Preclinical studies using in vivo micro-dialysis have shown that the acute administration of nicotine increases extra-cellular dopamine concentrations in the striatum, specifically in nucleus accumbens (Damsma et al. 1988; Gaddnas et al. 2001; McCallum et al. 2012; Watkins et al. 2000). Knockout animal models have shown that nicotinic acetylcholine receptor stimulation is required for this effect (Marubio et al. 2003; Picciotto et al. 1999). Human in vivo imaging studies also show that acute exposure to nicotine leads to increased synaptic dopamine, despite substantial variation in study methodology (Barrett et al. 2004; Brody et al. 2010, 2009b, 2004; Cosgrove et al. 2015; Domino et al. 2012, 2013; Le Foll et al. 2014; Montgomery et al. 2007; Scott et al. 2007b). Moreover, molecular imaging studies have shown that occupancy of the nicotinic acetylcholine receptor is associated with the subjective hedonic response of smoking (Brody et al. 2009a, 2011, 2006a, 2014, 2013; Cosgrove et al. 2009a; Cosgrove et al. 2012; Dubroff et al. 2015; Lotfipour et al. 2012; Staley et al. 2006). Thus, there is converging evidence from pre-clinical and human studies that nicotinic acetylcholine receptor-induced dopamine release occurs acutely with tobacco smoking.
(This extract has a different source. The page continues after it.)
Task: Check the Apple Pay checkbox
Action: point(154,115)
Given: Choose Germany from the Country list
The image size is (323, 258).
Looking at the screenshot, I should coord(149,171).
In contrast, preclinical studies have shown that chronic (3–4 weeks) nicotine exposure reduces basal dopamine level (Zhang et al. 2012). Electrophysiological studies are consistent with these findings and report that that chronic nicotine administration reduces the firing rate of A10 dopamine neurons (Rasmussen and Czachura 1995). However, D2 receptor availability remains unaltered in chronically nicotine-treated rats (Kirch et al. 1992). Our findings in humans on D2 receptor availability in smokers are consistent with these findings.
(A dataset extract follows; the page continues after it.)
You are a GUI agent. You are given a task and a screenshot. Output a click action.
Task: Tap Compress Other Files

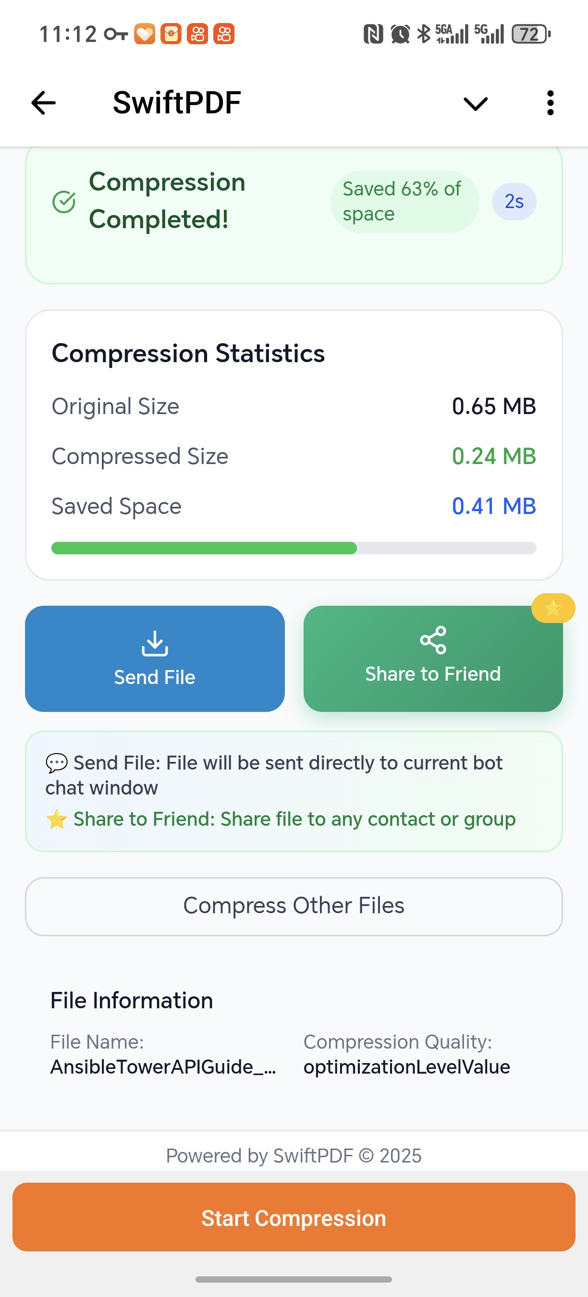click(293, 905)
Two basic models are possible to account for our findings of reduced dopamine transporter and unaltered D2 receptor availability. The first is that reduced transporter levels may be compensatory in response to reduced tonic dopamine levels or other dopaminergic changes in the synapse. However, normal D2/3 receptor levels are less easy to understand in the context of presynaptic reductions, as it would be expected that they would increase in response to reduced tonic dopamine levels, albeit longitudinal studies are needed to test whether there is a change in D2/3 receptor levels with chronic smoking in humans.
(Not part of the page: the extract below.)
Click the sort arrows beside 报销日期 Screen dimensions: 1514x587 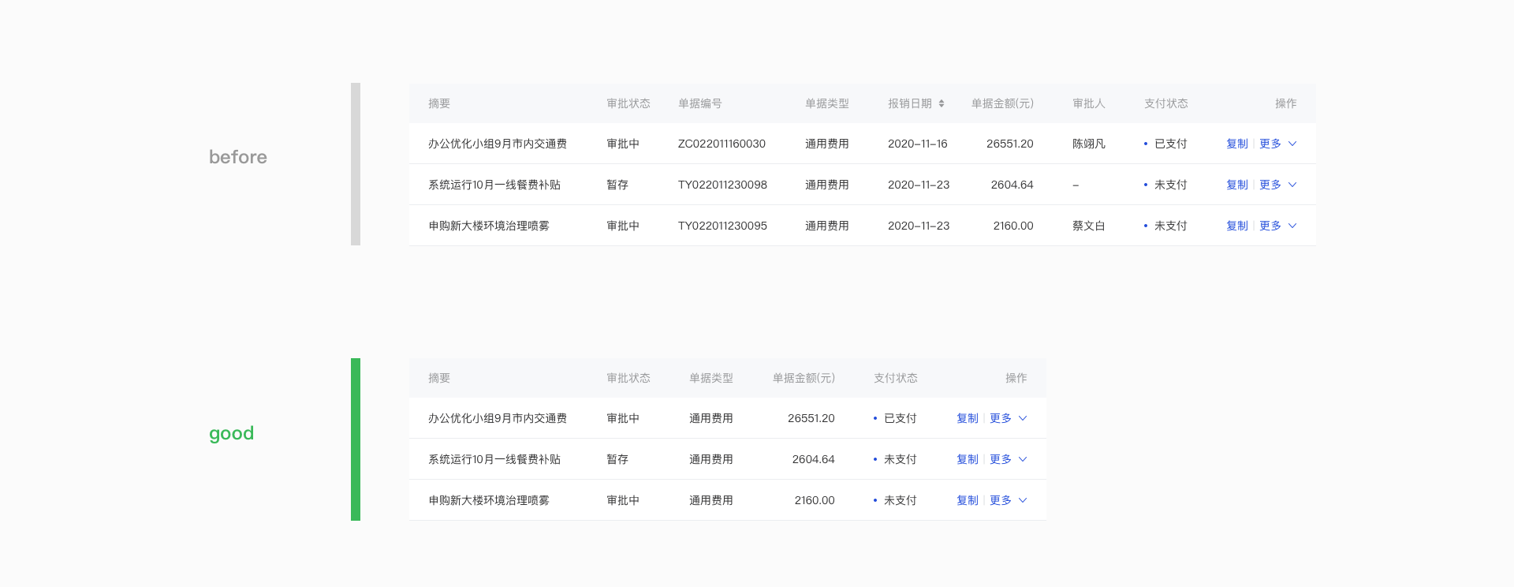[942, 103]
The second model is that lower dopamine transporter levels may underlie the pathoetiology of smoking, and precede its onset. Thus, individuals at risk of smoking may have lower dopamine transporter levels secondary to genetic and environmental risk factors. Lower transporter levels may then mean that the acute effects of smoking, including dopamine release, are larger, potentially making these individuals more vulnerable to become regular users. Future longitudinal human PET studies are needed to investigate changes in the dopamine transporter levels, and other aspects of the dopamine system, prior to and during nicotine addiction, and following cessation to test these models. This will also potentially identify biomarkers to guide treatment and predict outcomes.

Conclusions

There is evidence for lower dopamine transporter availability with a moderate to large effect size but normal D2 dopamine receptor availability in smokers. These findings identify dopamine transporter abnormalities as either involved in the pathophysiology of tobacco dependence or as a biological response to long-term exposure to tobacco. Further studies are needed to determine the nature of alterations in other aspects of the dopamine system, and whether there are longitudinal changes in dopamine transporter levels during the acquisition of a smoking habit.